● **THE TASK**: Below are records; from the line containing "Accreditation (687, 437)" through the very last line, output each line exactly. No pictures.

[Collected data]
════════════════

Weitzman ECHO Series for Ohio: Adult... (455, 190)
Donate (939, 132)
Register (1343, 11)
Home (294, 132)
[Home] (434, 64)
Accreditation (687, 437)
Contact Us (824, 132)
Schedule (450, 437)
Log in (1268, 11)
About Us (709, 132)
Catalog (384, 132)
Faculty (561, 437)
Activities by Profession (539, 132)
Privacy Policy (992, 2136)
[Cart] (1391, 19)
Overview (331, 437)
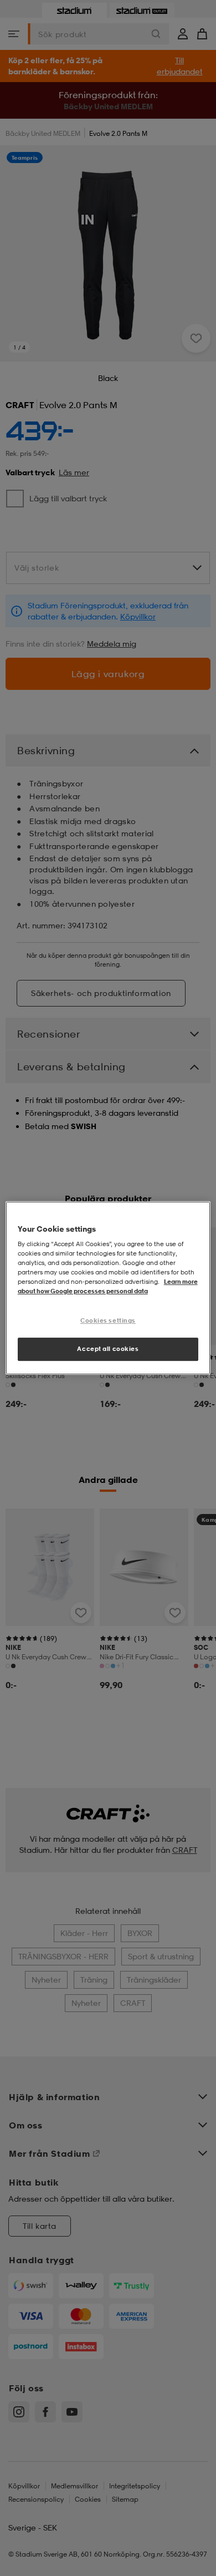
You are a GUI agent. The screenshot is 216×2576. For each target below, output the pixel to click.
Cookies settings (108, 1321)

════════════════

● **RESPONSE BOX**:
Accreditation (687, 437)
Contact Us (824, 132)
Schedule (450, 437)
Log in (1268, 11)
About Us (709, 132)
Catalog (384, 132)
Faculty (561, 437)
Activities by Profession (539, 132)
Privacy Policy (992, 2136)
[Cart] (1391, 19)
Overview (331, 437)
You are a GUI agent. The screenshot is 216×2576. For each target below, output the pixel to click.
Cookies settings (108, 1321)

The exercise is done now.